ABSTRACT This article debates the evolution, main purpose and real target of the missile defense system of NATO, entitled the EPAA, focusing on principal aspects of the project as well as political debate in and outside of the U.S. It argues that the EPAA, provided to NATO by the U.S., is one of the key regional missile defense projects of the global U.S. national missile defense system, which claims to protect Europe from the Iranian ballistic missile threat but actually is designed to protect the American homeland, and targets Russian Intercontinental Ballistic Missiles with nuclear warheads. It also asserts that the EPAA would result in a new and important arms race between NATO and Russia that will include offensive strategic and nuclear weapons.
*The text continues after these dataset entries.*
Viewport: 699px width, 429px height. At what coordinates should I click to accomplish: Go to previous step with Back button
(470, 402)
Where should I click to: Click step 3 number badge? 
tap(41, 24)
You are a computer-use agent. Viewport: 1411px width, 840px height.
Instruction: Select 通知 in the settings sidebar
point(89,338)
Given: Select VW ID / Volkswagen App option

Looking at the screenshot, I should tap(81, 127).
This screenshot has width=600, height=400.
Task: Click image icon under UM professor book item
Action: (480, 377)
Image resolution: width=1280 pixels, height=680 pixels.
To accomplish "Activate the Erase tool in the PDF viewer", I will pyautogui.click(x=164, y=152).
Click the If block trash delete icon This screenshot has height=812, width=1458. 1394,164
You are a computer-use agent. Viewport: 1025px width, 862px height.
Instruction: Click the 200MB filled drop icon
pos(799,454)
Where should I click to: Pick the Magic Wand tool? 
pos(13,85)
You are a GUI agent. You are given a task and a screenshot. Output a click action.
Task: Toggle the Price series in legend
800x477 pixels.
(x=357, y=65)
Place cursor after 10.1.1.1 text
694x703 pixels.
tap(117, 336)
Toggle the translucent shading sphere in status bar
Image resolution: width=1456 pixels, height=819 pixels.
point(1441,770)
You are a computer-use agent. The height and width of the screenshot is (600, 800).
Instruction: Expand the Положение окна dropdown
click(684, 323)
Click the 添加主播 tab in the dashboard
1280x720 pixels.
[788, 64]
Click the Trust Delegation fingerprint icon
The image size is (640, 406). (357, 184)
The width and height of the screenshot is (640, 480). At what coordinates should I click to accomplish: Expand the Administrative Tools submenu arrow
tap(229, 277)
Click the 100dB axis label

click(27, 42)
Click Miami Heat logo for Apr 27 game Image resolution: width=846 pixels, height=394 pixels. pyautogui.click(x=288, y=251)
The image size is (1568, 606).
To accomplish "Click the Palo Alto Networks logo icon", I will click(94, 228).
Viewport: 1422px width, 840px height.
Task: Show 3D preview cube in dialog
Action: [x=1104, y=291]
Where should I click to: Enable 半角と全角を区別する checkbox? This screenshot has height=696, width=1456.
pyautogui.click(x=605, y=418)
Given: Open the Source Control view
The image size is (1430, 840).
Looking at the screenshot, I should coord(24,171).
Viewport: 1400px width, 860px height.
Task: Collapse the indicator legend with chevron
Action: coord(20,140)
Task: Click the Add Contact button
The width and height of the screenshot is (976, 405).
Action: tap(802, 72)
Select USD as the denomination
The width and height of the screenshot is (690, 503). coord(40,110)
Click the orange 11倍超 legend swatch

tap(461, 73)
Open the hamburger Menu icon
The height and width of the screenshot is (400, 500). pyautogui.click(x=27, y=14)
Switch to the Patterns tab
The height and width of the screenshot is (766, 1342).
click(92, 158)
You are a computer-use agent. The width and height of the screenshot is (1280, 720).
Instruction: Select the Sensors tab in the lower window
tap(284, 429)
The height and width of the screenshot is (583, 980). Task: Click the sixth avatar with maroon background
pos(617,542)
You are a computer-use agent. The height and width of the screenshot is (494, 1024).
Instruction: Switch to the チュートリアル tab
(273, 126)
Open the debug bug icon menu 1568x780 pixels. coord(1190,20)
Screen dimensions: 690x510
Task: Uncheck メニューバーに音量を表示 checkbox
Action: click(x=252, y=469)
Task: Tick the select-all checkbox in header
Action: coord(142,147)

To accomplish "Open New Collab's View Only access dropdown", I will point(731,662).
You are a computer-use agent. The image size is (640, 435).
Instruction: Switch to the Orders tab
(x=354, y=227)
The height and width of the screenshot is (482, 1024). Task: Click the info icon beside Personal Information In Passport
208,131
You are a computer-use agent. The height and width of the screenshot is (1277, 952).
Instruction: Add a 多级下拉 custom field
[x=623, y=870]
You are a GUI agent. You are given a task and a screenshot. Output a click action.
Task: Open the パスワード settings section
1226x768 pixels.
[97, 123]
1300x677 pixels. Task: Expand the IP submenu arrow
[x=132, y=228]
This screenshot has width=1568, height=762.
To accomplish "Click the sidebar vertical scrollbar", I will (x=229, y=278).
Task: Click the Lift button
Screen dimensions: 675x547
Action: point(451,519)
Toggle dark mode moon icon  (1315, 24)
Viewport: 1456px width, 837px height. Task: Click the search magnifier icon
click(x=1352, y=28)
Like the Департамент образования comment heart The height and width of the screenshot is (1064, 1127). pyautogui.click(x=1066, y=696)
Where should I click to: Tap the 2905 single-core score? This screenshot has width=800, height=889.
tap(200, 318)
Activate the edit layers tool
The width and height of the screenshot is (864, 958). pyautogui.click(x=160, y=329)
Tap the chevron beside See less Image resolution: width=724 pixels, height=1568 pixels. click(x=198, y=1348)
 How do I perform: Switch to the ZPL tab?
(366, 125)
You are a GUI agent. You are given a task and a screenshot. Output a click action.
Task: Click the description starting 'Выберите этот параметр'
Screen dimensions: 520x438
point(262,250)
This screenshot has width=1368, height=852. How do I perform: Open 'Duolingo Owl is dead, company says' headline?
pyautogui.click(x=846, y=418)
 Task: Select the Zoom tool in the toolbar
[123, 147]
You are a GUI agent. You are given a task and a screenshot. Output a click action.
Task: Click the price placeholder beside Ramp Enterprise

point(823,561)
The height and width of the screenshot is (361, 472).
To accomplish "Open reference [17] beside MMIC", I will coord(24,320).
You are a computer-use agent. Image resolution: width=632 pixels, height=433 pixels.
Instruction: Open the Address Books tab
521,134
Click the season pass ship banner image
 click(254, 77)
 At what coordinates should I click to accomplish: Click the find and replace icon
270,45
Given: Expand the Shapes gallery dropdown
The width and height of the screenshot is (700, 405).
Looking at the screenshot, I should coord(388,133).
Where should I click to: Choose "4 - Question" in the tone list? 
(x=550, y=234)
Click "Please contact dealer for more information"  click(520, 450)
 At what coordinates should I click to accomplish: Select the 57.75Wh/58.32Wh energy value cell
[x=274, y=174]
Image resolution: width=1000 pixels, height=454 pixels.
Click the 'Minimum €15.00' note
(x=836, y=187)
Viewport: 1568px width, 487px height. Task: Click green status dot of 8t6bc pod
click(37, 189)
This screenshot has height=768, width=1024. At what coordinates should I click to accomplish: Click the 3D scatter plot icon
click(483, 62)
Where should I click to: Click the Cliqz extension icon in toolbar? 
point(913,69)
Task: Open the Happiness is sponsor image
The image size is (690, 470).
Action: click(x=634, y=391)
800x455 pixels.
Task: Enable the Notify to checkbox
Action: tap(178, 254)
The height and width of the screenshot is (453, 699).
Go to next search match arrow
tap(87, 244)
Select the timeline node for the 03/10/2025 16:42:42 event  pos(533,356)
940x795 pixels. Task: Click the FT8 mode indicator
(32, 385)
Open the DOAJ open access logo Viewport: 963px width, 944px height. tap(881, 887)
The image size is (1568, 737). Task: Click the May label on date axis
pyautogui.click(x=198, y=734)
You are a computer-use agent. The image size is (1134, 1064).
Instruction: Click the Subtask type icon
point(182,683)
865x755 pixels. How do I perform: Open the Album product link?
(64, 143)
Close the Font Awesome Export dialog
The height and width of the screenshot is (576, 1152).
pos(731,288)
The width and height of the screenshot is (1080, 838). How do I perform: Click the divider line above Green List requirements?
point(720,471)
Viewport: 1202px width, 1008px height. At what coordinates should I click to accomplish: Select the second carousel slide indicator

Missile Defense in Europe Against Whom

Introduction

The Cold War featured an intense offensive and defensive strategic arms race between the U.S. and the Soviet Union that included nuclear weapons, Intercontinental Ballistic Missiles (ICBMs) and missile defense systems. The theory that defensive armament would result in an offensive arms race to penetrate existing missile defense systems prompted both sides to sign the 1972 Anti-Ballistic Missile Treaty (ABM Treaty). That treaty allowed only two missile defense systems to protect limited areas, later reduced to only one system through the additional Protocol to the Treaty in 1974. However, neither the U.S. nor the Soviet Union stopped their efforts to develop missile defense systems. The Strategic Defensive Initiative (SDI), known as Star Wars and introduced by President Reagan in 1983 became one of the largest military projects in U.S. history; however, it was canceled after intense debate over feasibility and cost.

 

The U.S. dream of a missile shield to protect the North American continent from any range of the ballistic missile, especially Russian and Chinese ICBMs equipped with nuclear warheads, never disappeared. America intensified its efforts on the National Missile Defense (NMD) project after President George W. Bush announced in 2002 that the U.S. would withdraw from the ABM Treaty, with the deployment of advanced interceptors in Alaska and California to protect the U.S. continent against intermediate- and long-range missiles becoming a cornerstone of the project. The U.S. also announced that it would deploy ten Ground-Based Interceptors (GBIs) in Poland and a fixed radar system in the Czech Republic, as part of the NMD.